Die Zurückhaltung des Bundesgesetzgebers dürfte sich neben kompetenziellen Gründen und einer gewissen Skepsis gegenüber den Open-Government-Data-Bestrebungen auch damit erklären, dass im Fall einer umfassenden Veröffentlichungspflicht die Veröffentlichung nicht wie bisher »Nebenfolge« und »Abfallprodukt« der eigentlichen Aufgabenwahrnehmung ist, sondern eine neue (Verwaltungs-)Aufgabe darstellt. Dafür spricht die Ausrichtung an wirtschaftlichen Zielsetzungen im Sinne der Förderung vor allem des Marktes für Produkte und Dienstleistungen mit digitalen Inhalten, wie sie in § 1 IWG-E zum Ausdruck kommt. Diese unterscheidet sich von den Zielen, die mit den Verwaltungsaufgaben verfolgt werden, in deren Kontext die Daten und Informationen originär anfallen. Insofern ist hinsichtlich der Einbeziehung auch kommunaler Stellen an das Aufgabenübertragungsverbot des Art. 84 Abs. 1 Satz 7 GG und – wenn die zulässigen Gebühren und Entgelte den zusätzlichen Aufwand nicht vollständig abdecken – die landesverfassungsrechtlichen Konnexitätsprinzipien zu erinnern.

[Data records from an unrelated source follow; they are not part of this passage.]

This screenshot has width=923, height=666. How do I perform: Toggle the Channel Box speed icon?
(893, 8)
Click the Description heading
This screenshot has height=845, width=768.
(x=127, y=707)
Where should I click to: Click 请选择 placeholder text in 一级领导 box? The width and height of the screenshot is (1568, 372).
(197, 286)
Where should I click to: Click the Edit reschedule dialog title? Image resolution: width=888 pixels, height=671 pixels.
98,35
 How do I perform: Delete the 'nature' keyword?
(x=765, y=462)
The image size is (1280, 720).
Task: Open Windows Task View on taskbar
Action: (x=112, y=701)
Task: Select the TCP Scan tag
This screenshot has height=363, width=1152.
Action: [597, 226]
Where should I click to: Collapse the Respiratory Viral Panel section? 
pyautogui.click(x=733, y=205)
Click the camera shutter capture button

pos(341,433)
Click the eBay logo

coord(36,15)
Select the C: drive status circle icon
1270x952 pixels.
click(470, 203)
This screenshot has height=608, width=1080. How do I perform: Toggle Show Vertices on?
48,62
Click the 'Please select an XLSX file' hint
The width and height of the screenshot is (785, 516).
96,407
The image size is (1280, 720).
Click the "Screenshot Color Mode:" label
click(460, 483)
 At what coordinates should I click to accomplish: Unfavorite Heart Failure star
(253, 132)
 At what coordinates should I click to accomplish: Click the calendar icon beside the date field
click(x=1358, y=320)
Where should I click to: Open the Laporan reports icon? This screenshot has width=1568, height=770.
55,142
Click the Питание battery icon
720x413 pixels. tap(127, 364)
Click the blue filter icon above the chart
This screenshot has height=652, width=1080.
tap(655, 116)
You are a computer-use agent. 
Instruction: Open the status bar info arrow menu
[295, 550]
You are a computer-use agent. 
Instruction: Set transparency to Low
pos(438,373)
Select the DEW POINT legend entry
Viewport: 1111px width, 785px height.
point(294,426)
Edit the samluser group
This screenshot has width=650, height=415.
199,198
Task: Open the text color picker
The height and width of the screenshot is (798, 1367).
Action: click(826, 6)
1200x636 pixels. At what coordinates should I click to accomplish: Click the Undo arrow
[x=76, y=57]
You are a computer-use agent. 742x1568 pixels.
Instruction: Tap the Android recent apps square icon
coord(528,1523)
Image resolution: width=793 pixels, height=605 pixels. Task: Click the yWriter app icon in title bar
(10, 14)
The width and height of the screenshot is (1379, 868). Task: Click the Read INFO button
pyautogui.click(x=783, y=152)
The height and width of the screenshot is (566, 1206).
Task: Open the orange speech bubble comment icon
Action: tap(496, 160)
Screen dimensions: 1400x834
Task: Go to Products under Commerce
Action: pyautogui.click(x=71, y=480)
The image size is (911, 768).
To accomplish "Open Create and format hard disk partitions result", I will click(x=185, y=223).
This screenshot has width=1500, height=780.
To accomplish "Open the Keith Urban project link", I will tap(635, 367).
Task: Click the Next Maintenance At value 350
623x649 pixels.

Weitergehender Handlungsbedarf
Betrachtet man diese weitergehende Perspektive, wird deutlich, dass der Handlungsbedarf im Bereich Open Data über eine bundesgesetzliche Anpassung des IWG und eine landesrechtliche Modernisierung der Landesinformationsfreiheitsgesetze hinaus geht. Da auch § 12 E-Government-Gesetz des Bundes Vorgaben enthält, droht eine Zersplitterung des »Rechts der staatlichen Informationen«. Es gibt daher gute Argumente, von der bisherigen Praxis der Normierung in verschiedenen, fachspezifischen Gesetzen abzuweichen und einen allgemeingültigen Rechtsrahmen zu schaffen, der die gemeinhin geltenden Grundsätze zu Rechtsregime, Datenschutz, Lizenzen und Nutzungsbedingungen, Kosten und sonstigen Zugangsmodalitäten möglichst einheitlich zusammenfasst und so der Verwaltung und den Nutzern gleichermaßen die erforderliche Rechtssicherheit im Umgang mit geöffneten staatlichen Datenbeständen gibt.